## Study questions
1. According to the passage on prayers during an epidemic, why did no outsider come to perform Haj in 1048?
2. Rewrite the passage on prayers during an epidemic from "Thus, Pakistani Muslims" to "preparations on hold.", putting "pilgrimage arrangements" in place of "Haj preparations".

Take the case of the difference of opinion on the question of regulating the number of people in Friday prayer congregations last week. A large number of people accepted the advice to offer prayers at home, but the number of the faithful who joined prayers at mosques and stood shoulder to shoulder with one another was not insignificant. They probably believed they did not have to bother about falling sick as they would die only at the time appointed for them. But there were other reasons too for their behaviour.
First, the precedents were perhaps not adequately conveyed to them. According to Falsafa Shariat-i-Islam, one precedent involved the second caliph. He cancelled his visit to a distant town on learning that an epidemic had broken out there. Some citizens of Madina asked what kind of an amirul momineen Umar was that he was afraid of death. The caliph called upon the people of Madina to recall whether a similar situation had arisen in the past. A Companion came forward and declared that the Holy Prophet (PBUH) had advised Muslims to refrain from going to a place where an epidemic was raging. That settled the matter. Any Muslim scholar will now tell you of the prohibition against visiting epidemic areas.
Poverty, poor housing and lifestyles reduce a people’s capacity to fight a new viral epidemic.
The other day I read in a travelogue by the great 11th-century Persian poet-philosopher Nasir Khusraw — and what an outstanding travelogue it is — that in 1048 no outsider came to perform Haj because there was a famine in Makkah and many of its residents had left the town in search of food elsewhere.
Thus, Pakistani Muslims must not consider themselves the first and only ones to decide about prayers, and that too while fighting against a new and easily communicable virus. They may have learnt of the Saudis’ advice to Pakistan to put Haj preparations on hold.

## Data block
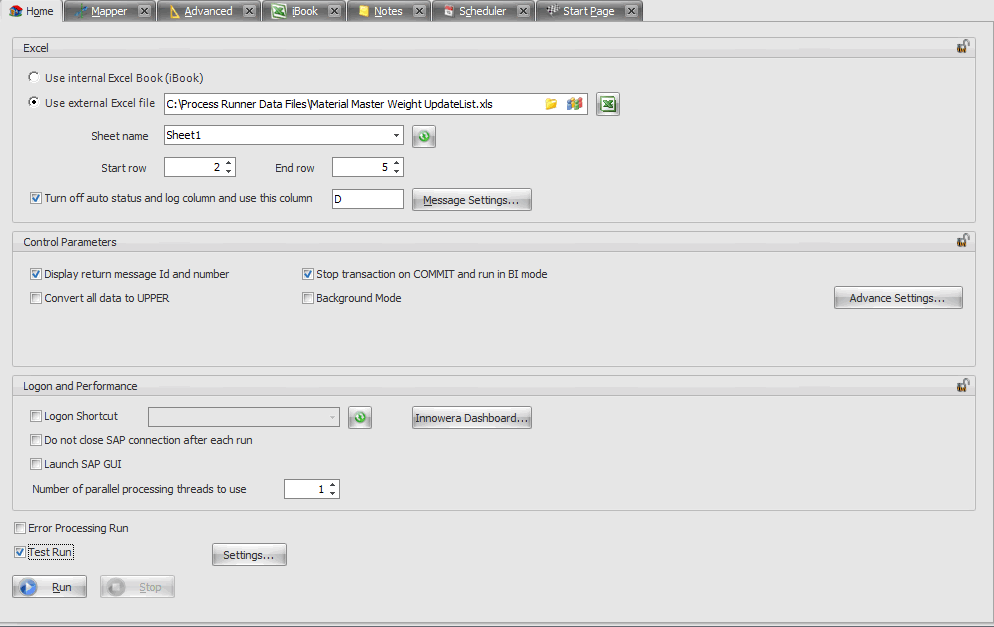This screenshot has height=627, width=994.
Task: Refresh the Logon Shortcut list
Action: pyautogui.click(x=360, y=418)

## Numbered responses
1. There was a famine in Makkah, and many of its residents had left the town in search of food elsewhere.

2.
Thus, Pakistani Muslims must not consider themselves the first and only ones to decide about prayers, and that too while fighting against a new and easily communicable virus. They may have learnt of the Saudis’ advice to Pakistan to put pilgrimage arrangements on hold.